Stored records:
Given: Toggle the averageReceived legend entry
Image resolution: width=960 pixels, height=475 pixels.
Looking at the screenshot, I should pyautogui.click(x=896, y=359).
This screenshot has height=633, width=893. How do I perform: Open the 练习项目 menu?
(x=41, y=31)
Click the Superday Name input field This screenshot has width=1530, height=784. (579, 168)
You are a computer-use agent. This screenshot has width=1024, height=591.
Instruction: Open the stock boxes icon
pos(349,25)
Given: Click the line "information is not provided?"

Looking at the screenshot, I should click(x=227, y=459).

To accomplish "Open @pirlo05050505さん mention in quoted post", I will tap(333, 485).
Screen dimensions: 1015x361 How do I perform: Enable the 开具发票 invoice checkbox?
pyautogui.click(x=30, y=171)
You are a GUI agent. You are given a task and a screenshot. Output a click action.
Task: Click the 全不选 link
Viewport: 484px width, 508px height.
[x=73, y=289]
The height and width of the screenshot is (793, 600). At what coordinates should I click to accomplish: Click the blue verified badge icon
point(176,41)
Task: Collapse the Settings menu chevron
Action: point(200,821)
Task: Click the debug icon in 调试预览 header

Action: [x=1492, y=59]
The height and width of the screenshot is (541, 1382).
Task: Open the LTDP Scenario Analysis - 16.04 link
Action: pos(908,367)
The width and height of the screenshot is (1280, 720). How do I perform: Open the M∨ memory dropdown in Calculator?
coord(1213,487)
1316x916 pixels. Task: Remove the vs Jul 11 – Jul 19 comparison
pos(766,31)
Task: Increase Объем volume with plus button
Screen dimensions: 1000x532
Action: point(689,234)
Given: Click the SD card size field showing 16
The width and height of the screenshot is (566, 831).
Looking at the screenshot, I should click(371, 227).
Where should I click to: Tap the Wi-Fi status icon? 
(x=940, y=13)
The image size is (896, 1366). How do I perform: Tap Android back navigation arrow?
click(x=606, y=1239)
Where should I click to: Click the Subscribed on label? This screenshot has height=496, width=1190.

▶ [THE TASK]
Copy the entries above exactly, leaving none out.

▶ [WRITTEN RESPONSE]
Given: Toggle the averageReceived legend entry
Image resolution: width=960 pixels, height=475 pixels.
Looking at the screenshot, I should pyautogui.click(x=896, y=359).
This screenshot has height=633, width=893. How do I perform: Open the 练习项目 menu?
(x=41, y=31)
Click the Superday Name input field This screenshot has width=1530, height=784. (579, 168)
You are a computer-use agent. This screenshot has width=1024, height=591.
Instruction: Open the stock boxes icon
pos(349,25)
Given: Click the line "information is not provided?"

Looking at the screenshot, I should click(x=227, y=459).

To accomplish "Open @pirlo05050505さん mention in quoted post", I will tap(333, 485).
Screen dimensions: 1015x361 How do I perform: Enable the 开具发票 invoice checkbox?
pyautogui.click(x=30, y=171)
You are a GUI agent. You are given a task and a screenshot. Output a click action.
Task: Click the 全不选 link
Viewport: 484px width, 508px height.
[x=73, y=289]
The height and width of the screenshot is (793, 600). At what coordinates should I click to accomplish: Click the blue verified badge icon
point(176,41)
Task: Collapse the Settings menu chevron
Action: point(200,821)
Task: Click the debug icon in 调试预览 header

Action: [x=1492, y=59]
The height and width of the screenshot is (541, 1382).
Task: Open the LTDP Scenario Analysis - 16.04 link
Action: pos(908,367)
The width and height of the screenshot is (1280, 720). How do I perform: Open the M∨ memory dropdown in Calculator?
coord(1213,487)
1316x916 pixels. Task: Remove the vs Jul 11 – Jul 19 comparison
pos(766,31)
Task: Increase Объем volume with plus button
Screen dimensions: 1000x532
Action: point(689,234)
Given: Click the SD card size field showing 16
The width and height of the screenshot is (566, 831).
Looking at the screenshot, I should click(371, 227).
Where should I click to: Tap the Wi-Fi status icon? 
(x=940, y=13)
The image size is (896, 1366). How do I perform: Tap Android back navigation arrow?
click(x=606, y=1239)
Where should I click to: Click the Subscribed on label? This screenshot has height=496, width=1190.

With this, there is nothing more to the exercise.